This legacy version of AutoML Vision is deprecated and will no longer be available on Google Cloud after January 23, 2024. All the functionality of legacy AutoML Vision and new features are available on the Vertex AI platform. See Migrate to Vertex AI to learn how to migrate your resources.

Deploy Edge to iOS tutorial

Stay organized with collections Save and categorize content based on your preferences.

What you will build

In this tutorial you will download an exported custom TensorFlow Lite model from AutoML Vision Edge. You will then run a pre-made iOS app that uses the model to identify images of flowers.
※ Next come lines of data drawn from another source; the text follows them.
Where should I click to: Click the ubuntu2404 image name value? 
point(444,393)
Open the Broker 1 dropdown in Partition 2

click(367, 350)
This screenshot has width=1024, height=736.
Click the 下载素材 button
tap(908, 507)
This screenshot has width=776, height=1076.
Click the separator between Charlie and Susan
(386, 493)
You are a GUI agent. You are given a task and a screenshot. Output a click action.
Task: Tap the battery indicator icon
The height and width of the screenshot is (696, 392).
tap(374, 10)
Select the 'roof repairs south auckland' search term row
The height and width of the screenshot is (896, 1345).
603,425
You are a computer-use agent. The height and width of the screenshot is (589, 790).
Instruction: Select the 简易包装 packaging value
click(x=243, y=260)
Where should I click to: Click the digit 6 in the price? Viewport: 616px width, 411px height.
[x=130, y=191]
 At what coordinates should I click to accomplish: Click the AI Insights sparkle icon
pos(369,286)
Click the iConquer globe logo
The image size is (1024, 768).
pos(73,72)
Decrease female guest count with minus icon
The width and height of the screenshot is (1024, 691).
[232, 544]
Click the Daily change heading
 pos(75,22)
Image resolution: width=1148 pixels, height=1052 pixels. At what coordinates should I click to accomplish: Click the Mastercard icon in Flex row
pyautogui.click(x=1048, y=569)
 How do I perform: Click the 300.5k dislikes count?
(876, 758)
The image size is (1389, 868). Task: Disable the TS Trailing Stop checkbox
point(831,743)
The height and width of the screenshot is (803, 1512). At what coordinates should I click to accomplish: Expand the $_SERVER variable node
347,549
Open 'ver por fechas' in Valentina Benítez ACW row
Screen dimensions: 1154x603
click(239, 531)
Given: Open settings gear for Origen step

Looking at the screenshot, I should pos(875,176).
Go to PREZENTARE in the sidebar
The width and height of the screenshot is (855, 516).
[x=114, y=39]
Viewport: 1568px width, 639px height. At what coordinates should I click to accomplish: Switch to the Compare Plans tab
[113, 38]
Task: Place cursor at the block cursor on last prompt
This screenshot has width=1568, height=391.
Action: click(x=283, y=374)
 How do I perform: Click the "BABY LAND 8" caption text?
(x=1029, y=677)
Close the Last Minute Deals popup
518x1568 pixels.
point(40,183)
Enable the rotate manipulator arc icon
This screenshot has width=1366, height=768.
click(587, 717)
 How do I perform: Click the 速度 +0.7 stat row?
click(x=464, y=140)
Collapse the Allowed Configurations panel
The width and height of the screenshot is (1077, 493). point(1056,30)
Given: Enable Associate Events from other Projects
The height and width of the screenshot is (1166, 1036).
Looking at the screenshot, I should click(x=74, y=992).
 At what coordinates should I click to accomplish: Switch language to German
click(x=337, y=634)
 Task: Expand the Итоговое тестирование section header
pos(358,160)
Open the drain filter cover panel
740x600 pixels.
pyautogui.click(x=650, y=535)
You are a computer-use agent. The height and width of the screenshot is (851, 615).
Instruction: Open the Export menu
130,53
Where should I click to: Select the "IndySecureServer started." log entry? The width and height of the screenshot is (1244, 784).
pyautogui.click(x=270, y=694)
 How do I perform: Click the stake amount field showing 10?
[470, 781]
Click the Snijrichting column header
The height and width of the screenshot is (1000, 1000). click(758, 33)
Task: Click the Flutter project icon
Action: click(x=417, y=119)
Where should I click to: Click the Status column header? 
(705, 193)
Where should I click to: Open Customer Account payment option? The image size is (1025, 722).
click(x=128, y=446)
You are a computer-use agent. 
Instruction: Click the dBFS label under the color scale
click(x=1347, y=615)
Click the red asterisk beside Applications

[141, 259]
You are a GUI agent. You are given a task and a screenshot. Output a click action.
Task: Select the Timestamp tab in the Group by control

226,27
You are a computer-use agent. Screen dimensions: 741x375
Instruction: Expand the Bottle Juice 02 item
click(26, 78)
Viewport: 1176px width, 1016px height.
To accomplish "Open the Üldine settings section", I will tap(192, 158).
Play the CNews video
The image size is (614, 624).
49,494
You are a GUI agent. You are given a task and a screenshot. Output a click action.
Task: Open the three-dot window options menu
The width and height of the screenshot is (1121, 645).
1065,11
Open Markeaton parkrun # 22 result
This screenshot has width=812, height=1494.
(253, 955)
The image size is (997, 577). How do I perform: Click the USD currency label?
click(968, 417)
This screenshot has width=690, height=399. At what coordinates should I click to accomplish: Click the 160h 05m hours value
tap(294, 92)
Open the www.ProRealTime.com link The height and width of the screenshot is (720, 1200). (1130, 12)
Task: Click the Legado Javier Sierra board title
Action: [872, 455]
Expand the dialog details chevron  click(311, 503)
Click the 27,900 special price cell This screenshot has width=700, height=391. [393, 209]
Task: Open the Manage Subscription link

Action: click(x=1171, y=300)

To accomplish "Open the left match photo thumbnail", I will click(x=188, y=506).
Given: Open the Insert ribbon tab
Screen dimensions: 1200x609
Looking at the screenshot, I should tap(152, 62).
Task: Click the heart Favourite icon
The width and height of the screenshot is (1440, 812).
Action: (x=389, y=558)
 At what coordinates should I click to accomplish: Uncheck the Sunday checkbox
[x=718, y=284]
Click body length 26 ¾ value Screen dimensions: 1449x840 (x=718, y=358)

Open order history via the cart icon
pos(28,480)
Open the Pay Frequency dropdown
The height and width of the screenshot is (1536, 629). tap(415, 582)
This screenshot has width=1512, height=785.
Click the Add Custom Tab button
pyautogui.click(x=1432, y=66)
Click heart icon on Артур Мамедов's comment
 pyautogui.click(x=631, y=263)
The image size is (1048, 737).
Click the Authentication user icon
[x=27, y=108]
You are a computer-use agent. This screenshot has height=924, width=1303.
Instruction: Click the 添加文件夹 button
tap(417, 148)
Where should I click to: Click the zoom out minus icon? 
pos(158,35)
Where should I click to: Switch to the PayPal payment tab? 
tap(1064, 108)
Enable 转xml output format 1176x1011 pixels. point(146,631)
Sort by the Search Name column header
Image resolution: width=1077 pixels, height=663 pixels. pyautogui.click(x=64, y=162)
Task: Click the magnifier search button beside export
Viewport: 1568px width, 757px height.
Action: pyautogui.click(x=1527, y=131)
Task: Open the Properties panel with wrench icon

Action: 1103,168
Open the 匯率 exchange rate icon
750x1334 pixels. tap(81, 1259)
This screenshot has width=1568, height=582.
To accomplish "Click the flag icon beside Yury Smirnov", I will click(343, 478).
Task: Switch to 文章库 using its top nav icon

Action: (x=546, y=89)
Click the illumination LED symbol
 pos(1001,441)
End product mobile screenshot
Image credit: Felipe Venâncio, "from my mother's garden" (CC BY 2.0, image shown in app).


In this introductory, end-to-end walkthrough you will use code to:

  • Run a pre-trained model in an iOS app using the TFLite interpreter.

Before you begin

Install TensorFlow

Before you begin the tutorial you need to install several pieces of software:

If you have a working Python installation, run the following commands to download this software:

pip install --upgrade  "tensorflow==1.7.*"
pip install PILLOW

Clone the Git repository

Using the command line, clone the Git repository with the following command:

git clone

Navigate to the directory of the local clone of the repository (tensorflow-for-poets-2 directory). You will run all following code samples from this directory:

cd tensorflow-for-poets-2

Setup the iOS app

The demo iOS app requires several additional tools:

  1. Xcode
  2. Xcode command line tools
  3. Cocoapods

Download Xcode

Use the following link to download Xcode on your machine.

Install Xcode command line tools

Install the Xcode command line tools by running the following command:

xcode-select --install

Install Cocoapods

Cocoapods use Ruby, which is installed by default on macOS.

To install cocoapods, run this command:

sudo gem install cocoapods
Install TFLite Cocoapod

The rest of this codelab needs to run directly in macOS, so close docker now (Ctrl-D will exit docker).

Use the following command to install TensorFlow Lite and create the .xcworkspace file using cocoapods:

pod install --project-directory=ios/tflite/

Open the project with Xcode. You can open the project either through the command line or via the UI.

To open the project via the command line run the following command:

open ios/tflite/tflite_photos_example.xcworkspace

To open the project via the UI, launch Xcode and select the "Open another Project" button.

Xcode UI

After opening the project, navigate to the .xcworkspace file (not the .xcproject file).

Run the original app

The app is a simple example that runs an image recognition model on in the iOS Simulator. The app reads from the photo library, as the Simulator does not support camera input.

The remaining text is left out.